More on detecting links

Trying to understand what this is all about. This graph flow stuff is new to me.

I think the idea is that you treat the web like a wireframe model; if you think of it as a whole lot of marbles (sites), connected by bits of string (links), you should be able to take two sites and pull them away from each other. If the links are elastic enough (and can pass through each other!), all the other sites will rearrange themselves by 'distance' from the two sites.

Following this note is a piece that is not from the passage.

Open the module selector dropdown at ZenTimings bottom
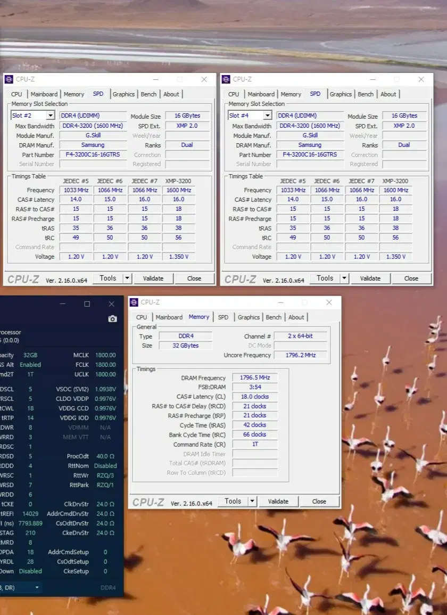The height and width of the screenshot is (615, 447). [37, 587]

To figure out how sites are clustered together, you pick one (the 'seed'), then make up an imaginary site (the 'sink') that connects to all the sites in your set, then try to pull the seed and the sink away from each other. Finally you cut the links in the middle somewhere; everything still connected to the seed is considered to be inside its community.

Or maybe not.

We try to work out the 'maximum flow' - if the links are pipes containing water, and each pipe can only carry so much water, we have to try to rearrange things to get the maximum flow from the seed to the sink. One way of doing this is with the max flow min cut algorithm, which says that the maximum flow is equal to the capacity of the smallest bottleneck.

More on this later!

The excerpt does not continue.